The barbarians at the gate

 And no, I'm not talking about the U.S. House of Representatives although…now that I think of it, maybe later. But not now. Now I'm talking about AI.

The latest iterations of Apple's operating systems has AI infused into various corners — in Siri (which works for me, more or less) and in apps that require writing, such as Apple Mail and Messages. Those are the ones — the writing ones — I'm going to war with.
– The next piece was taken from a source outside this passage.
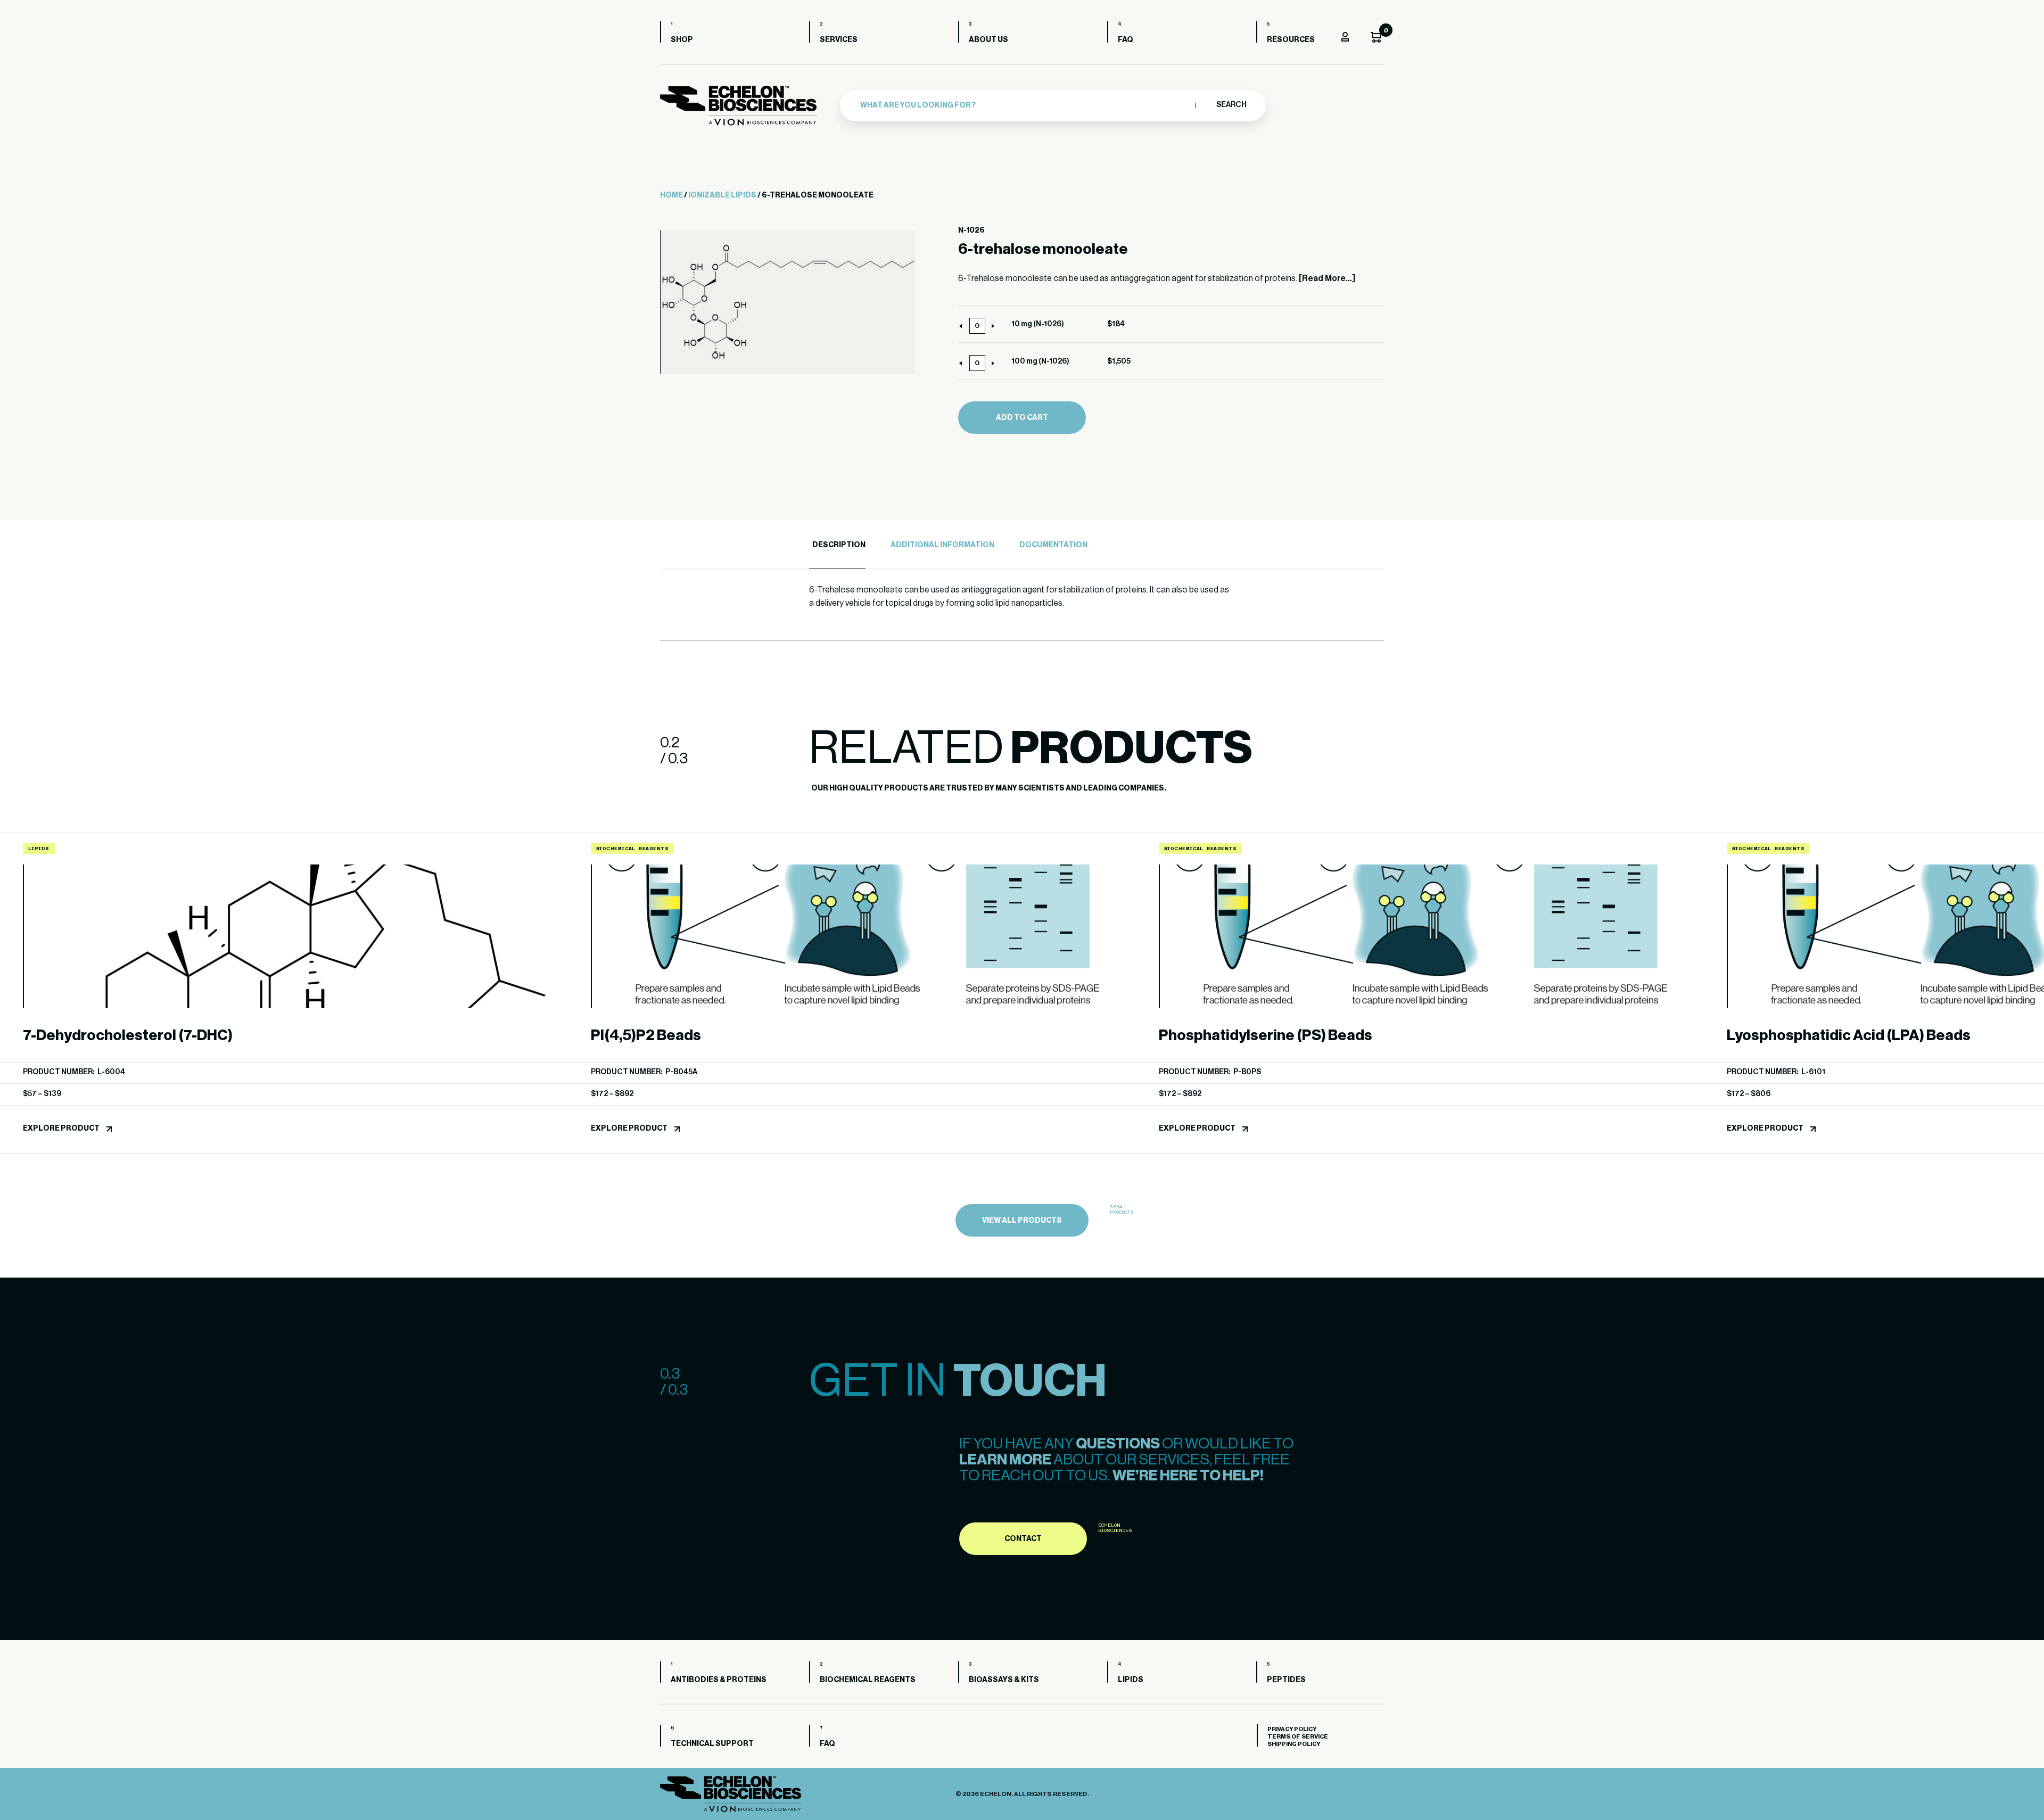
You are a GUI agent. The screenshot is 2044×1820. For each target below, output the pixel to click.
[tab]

They are attempting to forecast what the next word or two will be in every sentence, and it bugs me they're so often right. That means it thinks what I'm going to say next is just what everybody else would say, and has said, ant that has to stop.



10.03.2023

With a cup of coffee, maybe…

Dunkin' unveils $100 inflatable Halloween donut as tall as a person

The spider doughnut is an orange-frosted doughnut with a chocolate-glazed Munchkin decorated like a spider nestled in the middle.

 It's supposed to be scary.

Not too late

 It's Fat Bear Week


(Meant to note this yesterday but my reminder disappeared somehow. Thanks for the backup, Shawn 👍)

10.02.2023

What happens to Yurchenko then?

Simone Biles makes history with Yurchenko double pike at worlds, will have it named for her

Biles is already the best in the world, a four-time Olympic champion who’s won more medals, and more gold medals, at the world championships than any other gymnast.

Yurchenko is a Russian gymnast who already has a bunch of vaults named after her, so maybe she can spare just one. This one is apparently the hardest one.

So that's clear, right?

It's Banned Book Week

 So read one.

Here are some good choices.

10.01.2023

Preview

Two of the NFL’s best teams will meet Sunday in Orchard Park, N.Y., as the Buffalo Bills get their chance to slow the breathtakingly swift offense of the Miami Dolphins.

And perhaps the league’s two worst teams will square off in Chicago as the Bears and Denver Broncos vie to see who can get into the win column.

H/T Washington Post 

Also from the same newspaper:

The IEA predicts that the world will have to triple renewable energy capacity in just seven years to cut fossil fuel demand by 20 percent.

 Watch the Bills play the Dolphins and hope for the best.